(SUPPLIED RECORDS)

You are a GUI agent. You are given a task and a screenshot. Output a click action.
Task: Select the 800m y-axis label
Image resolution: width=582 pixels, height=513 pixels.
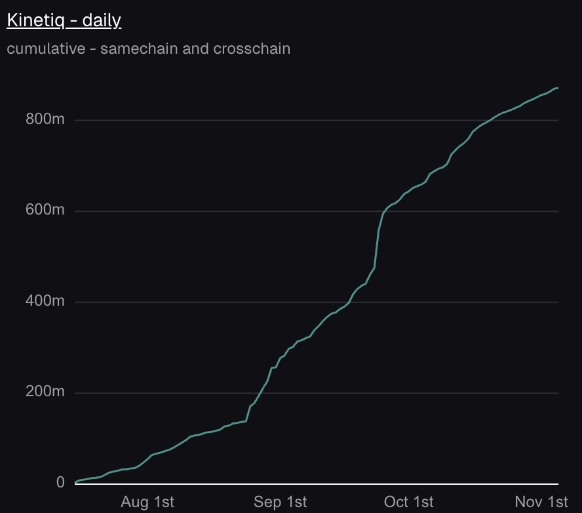46,119
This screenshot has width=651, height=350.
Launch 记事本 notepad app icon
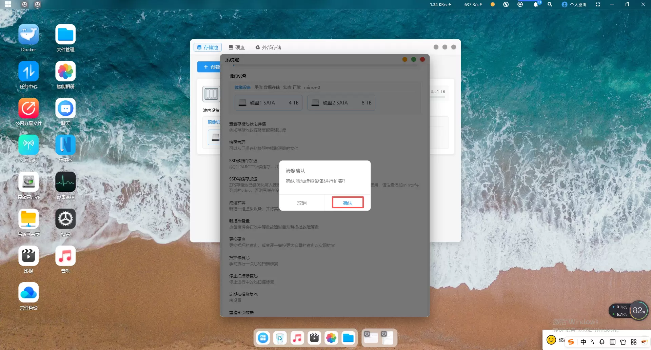point(65,145)
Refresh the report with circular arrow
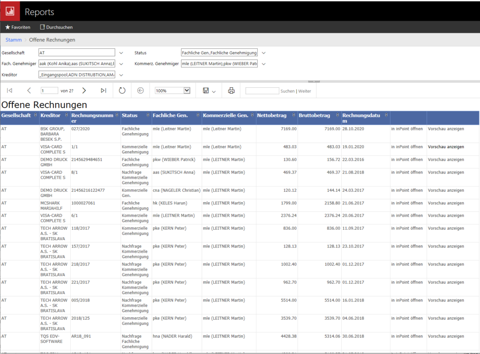This screenshot has height=354, width=480. pyautogui.click(x=122, y=90)
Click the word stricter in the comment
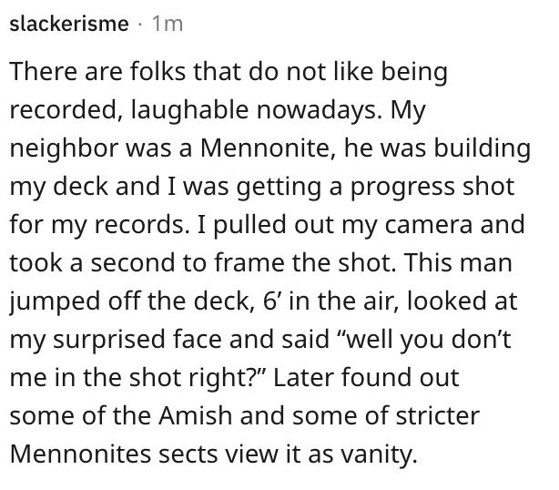Screen dimensions: 559x490 (437, 416)
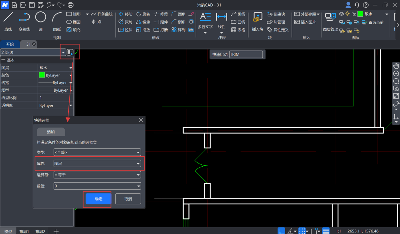The image size is (400, 234).
Task: Select the 直线 (Line) drawing tool
Action: tap(8, 21)
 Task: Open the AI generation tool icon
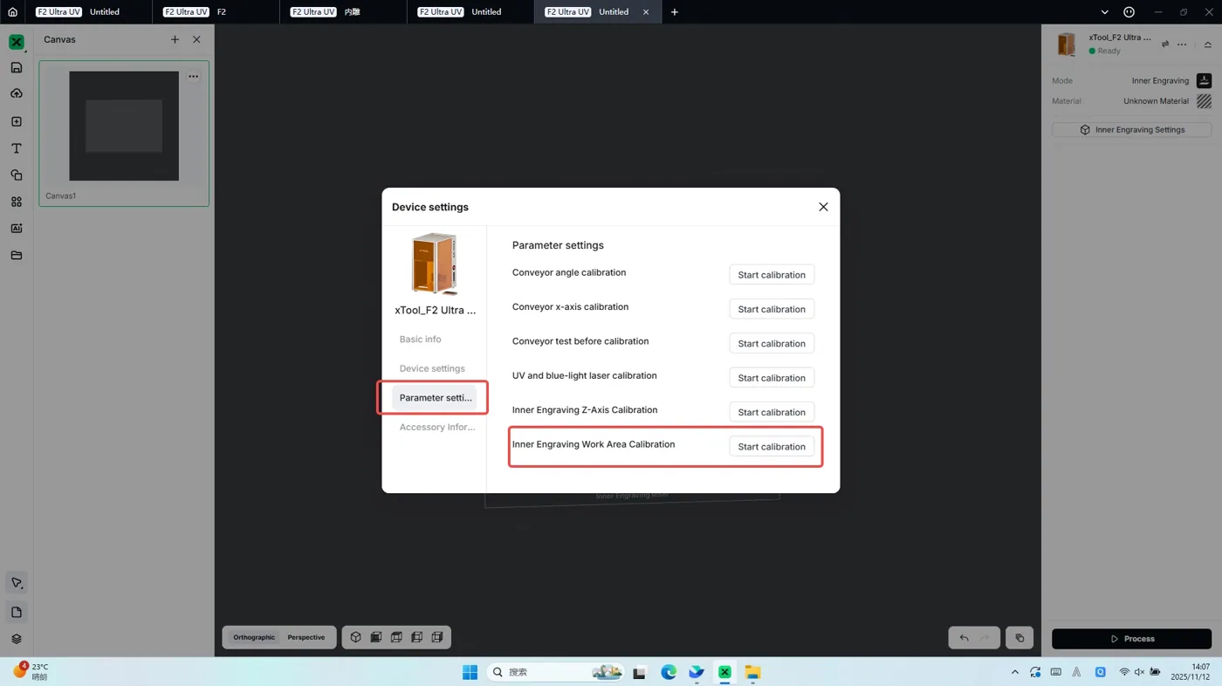16,229
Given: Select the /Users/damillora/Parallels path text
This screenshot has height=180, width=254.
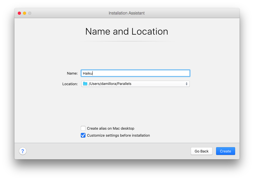Looking at the screenshot, I should (x=110, y=84).
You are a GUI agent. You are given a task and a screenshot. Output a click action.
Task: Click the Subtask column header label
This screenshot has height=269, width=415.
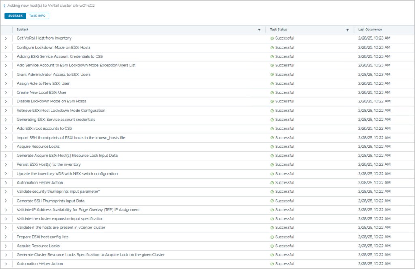[22, 30]
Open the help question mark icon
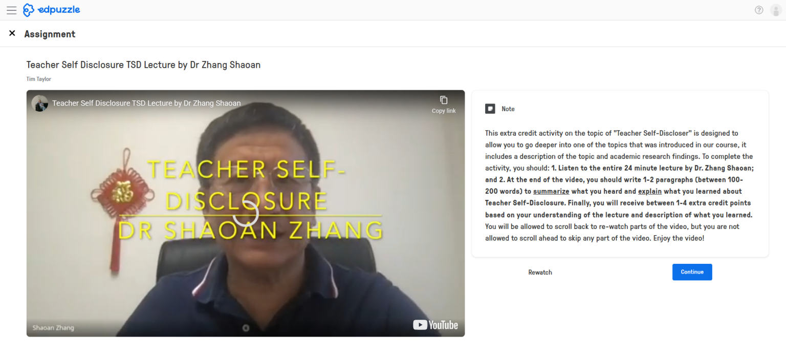Image resolution: width=786 pixels, height=353 pixels. [x=759, y=10]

(End SUPPLIED RECORDS)

WHAT YOU NEED TO DO:
Reproduce all entries without any change, and omit the pictures.

PROBLEM SOLUTION:
You are a GUI agent. You are given a task and a screenshot. Output a click action.
Task: Select the 800m y-axis label
Image resolution: width=582 pixels, height=513 pixels.
46,119
This screenshot has width=651, height=350.
Launch 记事本 notepad app icon
point(65,145)
Refresh the report with circular arrow
This screenshot has height=354, width=480. pyautogui.click(x=122, y=90)
Click the word stricter in the comment
Screen dimensions: 559x490 (437, 416)
The image size is (400, 234).
Task: Select the 直线 (Line) drawing tool
Action: tap(8, 21)
 Task: Open the AI generation tool icon
16,229
Given: Select the /Users/damillora/Parallels path text
This screenshot has height=180, width=254.
Looking at the screenshot, I should (x=110, y=84).
You are a GUI agent. You are given a task and a screenshot. Output a click action.
Task: Click the Subtask column header label
This screenshot has height=269, width=415.
[22, 30]
Open the help question mark icon
Image resolution: width=786 pixels, height=353 pixels. [x=759, y=10]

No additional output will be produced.